The night of the shootings, she tended to a man who was so stressed out that he was almost unconscious. His body was shaking and he remembered nothing. He didn’t even believe he was in Kiev.

But when Shevchenko repeated a political slogan that was being used in the demonstrations, it jogged his memory.

“This was the first time I saw something conscious in his eyes. This was the thing he was chanting so many times,” she said. “Later, his full consciousness came back.”

Now, Shevchenko works with families of soldiers killed in the East, where the Ukrainian army is battling pro-Russian separatists, and although she stays in the capital, she expressed appreciation for colleagues in the field who go to work in the war zone.

“They are risking their lives, but it’s really important to do this work because soldiers are under so much stress. If they are in the war zone for more than 40 days it’s extremely harmful to your psyche.”
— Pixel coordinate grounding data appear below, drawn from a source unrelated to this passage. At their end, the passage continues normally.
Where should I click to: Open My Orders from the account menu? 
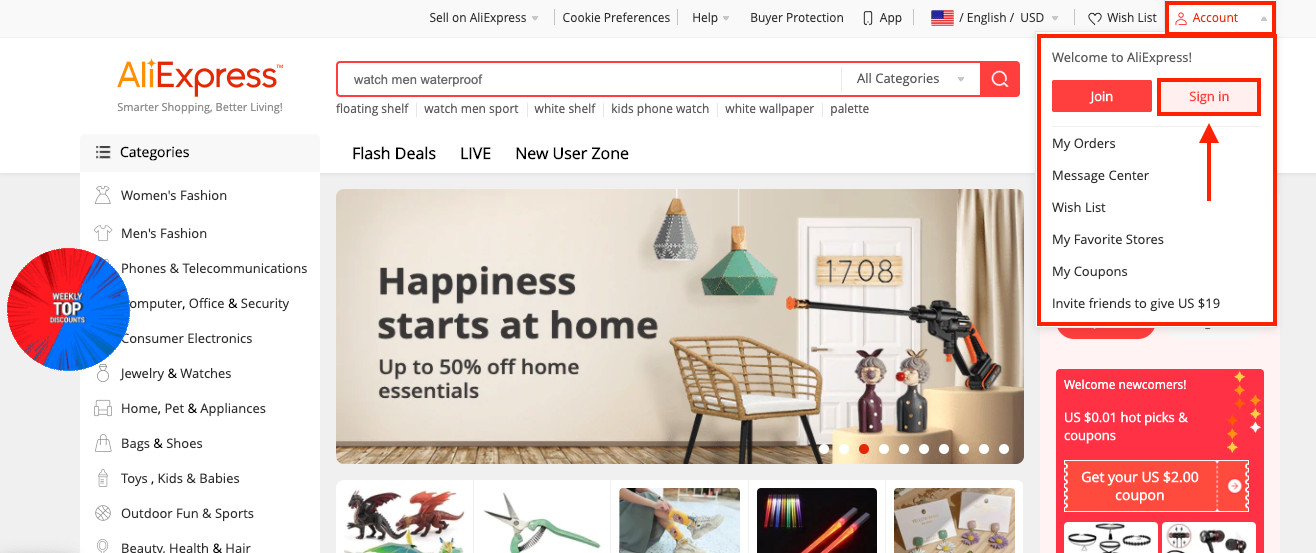[1084, 143]
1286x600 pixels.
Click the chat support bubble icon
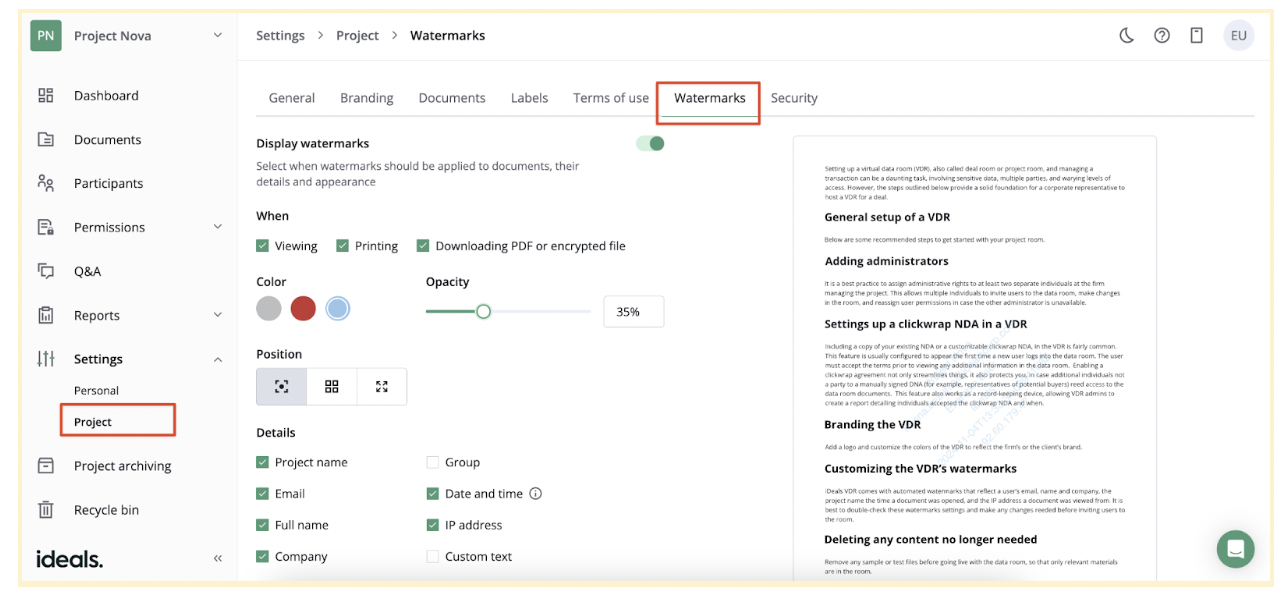pos(1235,549)
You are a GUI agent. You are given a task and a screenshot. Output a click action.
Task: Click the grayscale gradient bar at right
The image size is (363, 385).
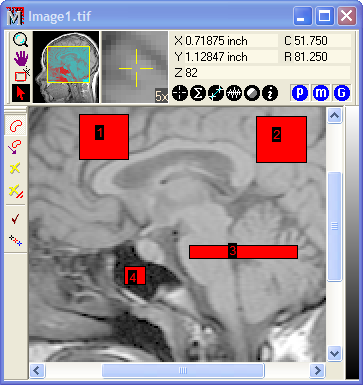(352, 243)
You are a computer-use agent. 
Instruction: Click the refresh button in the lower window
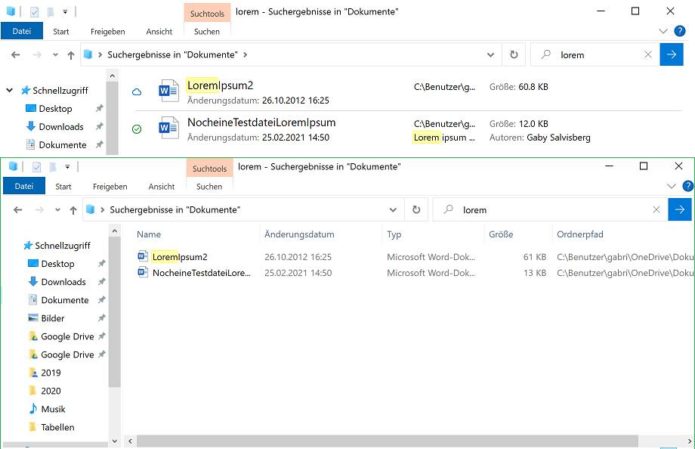[x=416, y=210]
One member of the delegation in New Haven who has been to the war zone is Father Sergiy Dmitriev. Like Shevchenko, he was born in Murmansk, Russia, but his sympathies lie with Ukraine—so much so that he left the Ukrainian Orthodox Church-Moscow Patriarchate, where he had been a priest for 18 years, to join the Ukrainian Orthodox Church-Kiev Patriarchate. The latter was formed in the wake of Ukrainian independence from the Soviet Union.